Anyway… so what I was doing was storing the values in my session,
recalling
and combining them with new values when the form was submitted to build
up
the full amount of info required.

When saving the object to the session, all the true fields (those of the
database table) get saved fine, but the confirmation virtual field is
not
saved, so at the point I recall previous data and create a new combined
object, that foo_confirmation field is actually reset to nil.
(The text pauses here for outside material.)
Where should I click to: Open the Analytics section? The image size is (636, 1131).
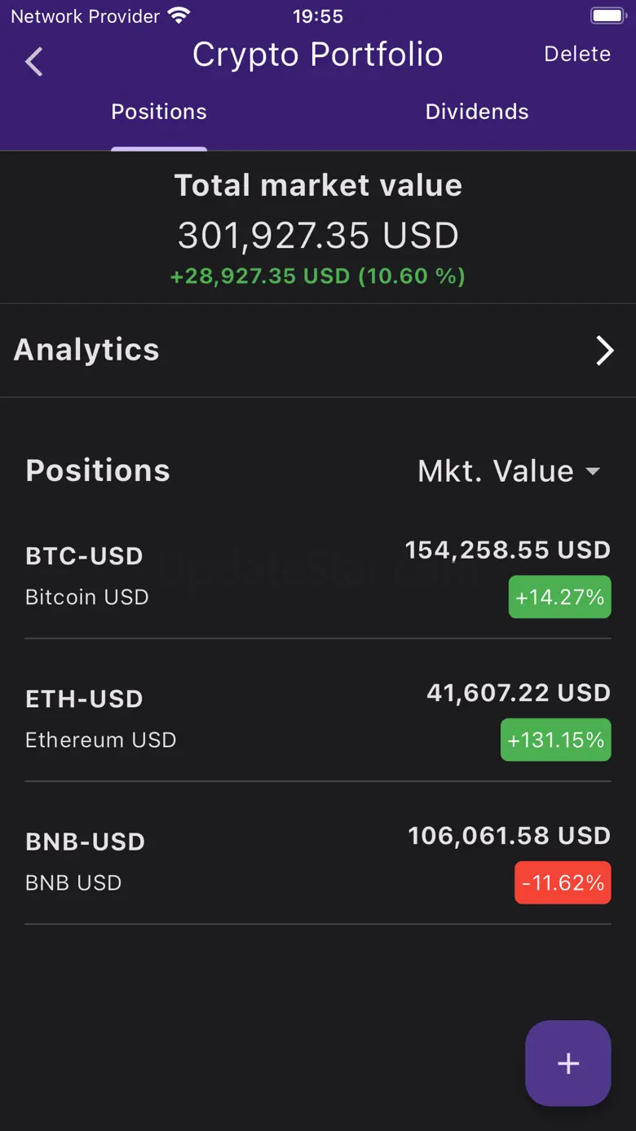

I’m still not 100% sure of the exact way or position it’s breaking it,
but the
remedy has been to copy in the foo_confirmation field from the params if
it’s
set. Rather like this:

if params[:blah][:foo_confirmation]
@blah.foo_confirmation = params[:blah][:foo_confirmation]
end

Now my validators work properly. Thought I’d just post a follow-up, in
case
anybody else ever finds themselves in this arrgh-hair-tearing-out
scenario.

I don’t think it’s a bug as such, probably just a side-effect of
storing,
recalling and combining values using the session like this. (Since my
system
preserves all input - even invalid or incomplete input.)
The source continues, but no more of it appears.